Ces dernières années, les batailles ont été à l’origine d’un nombre croissant de décès liés aux groupes terroristes militants. En 2023, plus des deux tiers des décès signalés (14 867) étaient liés à des combats, soit le pourcentage le plus élevé de la dernière décennie. Une grande partie de cette évolution peut être attribuée à l’intensité croissante des affrontements en Somalie, qui a connu une augmentation de 235 % des décès liés aux batailles au cours de l’année écoulée, soit 6 199 morts.
Le Sahel a vu doubler le nombre d’événements violents impliquant des groupes terroristes militants depuis 2021 (2 912 au total). Dans le même temps, le nombre de décès liés à ces violences a presque triplé (pour atteindre 9 818 décès).
« 87 % des événements violents au Sahel sont concentrés au Burkina Faso et au Mali ».
87 % des événements violents au Sahel sont concentrés au Burkina Faso et au Mali. Les pics de violence observés coïncident avec les coups d’État militaires dans ces pays. Ils reflètent également l’opportunité que les militants ont saisie lorsque la junte militaire malienne a sabordé ses partenariats securitaires régionaux et internationaux, y compris avec la MINUSMA, tout en invitant les forces paramilitaires du groupe russe Wagner, qui ont été accusées de manière crédible d’abus généralisés des droits humains.

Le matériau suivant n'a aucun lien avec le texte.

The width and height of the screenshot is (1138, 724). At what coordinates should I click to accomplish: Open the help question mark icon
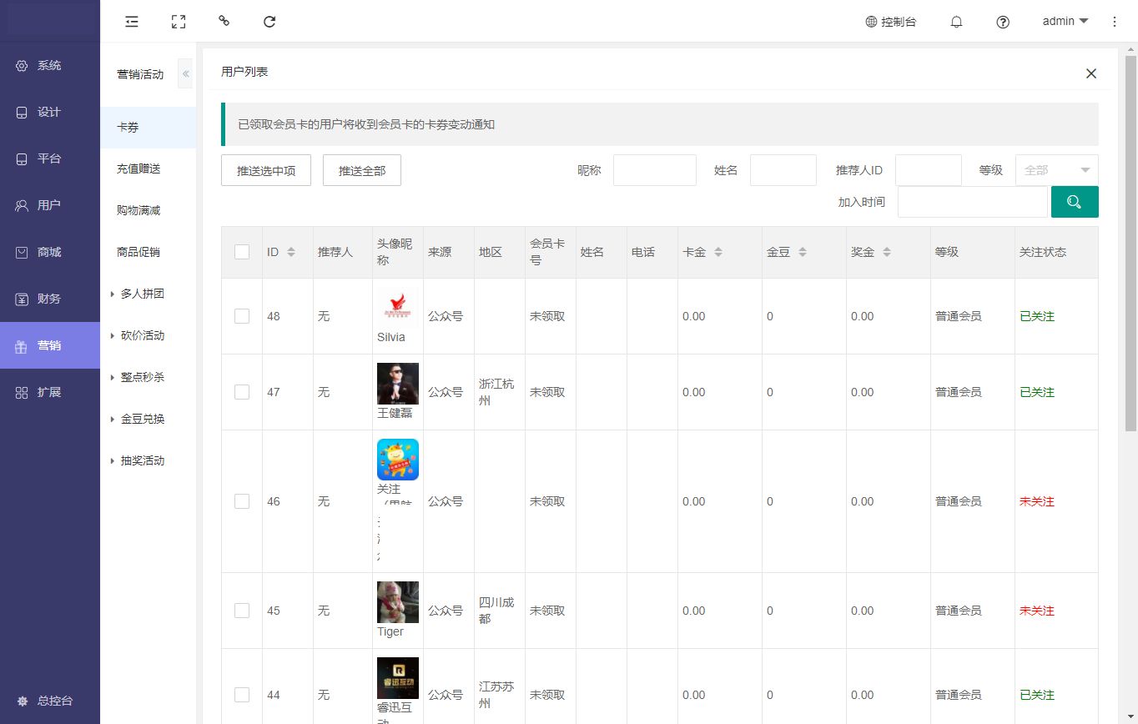click(x=1003, y=22)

Effectivement, le Burkina Faso continue de faire face à une violence persistante au Sahel, et il représente une grande part des événements signalés et des décès dans la région. Au cours de l'année écoulée, le pays a connu une augmentation importante du nombre de décès, avec une hausse de 88 % par rapport à l'année précédente, soit 6 130 morts. En outre, pour la deuxième année consécutive, 50 % des événements signalés liés à des groupes islamistes militants se sont produits au Burkina Faso.
Le Sahel est devenu le théâtre d'un grand nombre d'attaques contre les civils au cours des trois dernières années. En 2023, plus de 1 100 attaques contre des civils perpétrées par des groupes islamistes militants du Sahel ont été recensées, entraînant la mort de plus de 2 080 personnes. Cela représente 59 % de toutes les attaques contre des civils menées par des groupes islamistes militants en Afrique, et 68 % des décès liés à ces attaques.
Les combats ont également causé un nombre significatif de décès dans la région, représentant 60 % de l'ensemble des décès. Les décès liés à la violence à distance, principalement dus aux engins explosifs improvisés, ont également augmenté de 61 % au cours de l'année écoulée.
La coalition Jama'at Nusrat al Islam wal Muslimeen (JNIM) semble être responsable de la plupart de l'escalade des combats et des décès dans la région. Au Mali, le départ et le retrait des forces de Barkhane et de la MINUSMA ont conduit à une augmentation de 37 % des décès à Mopti. Gao, où le JNIM et l'État islamique dans le Grand Sahara (EIGS) se sont affrontés pour le contrôle de la ville, a connu une augmentation de 40 % des décès.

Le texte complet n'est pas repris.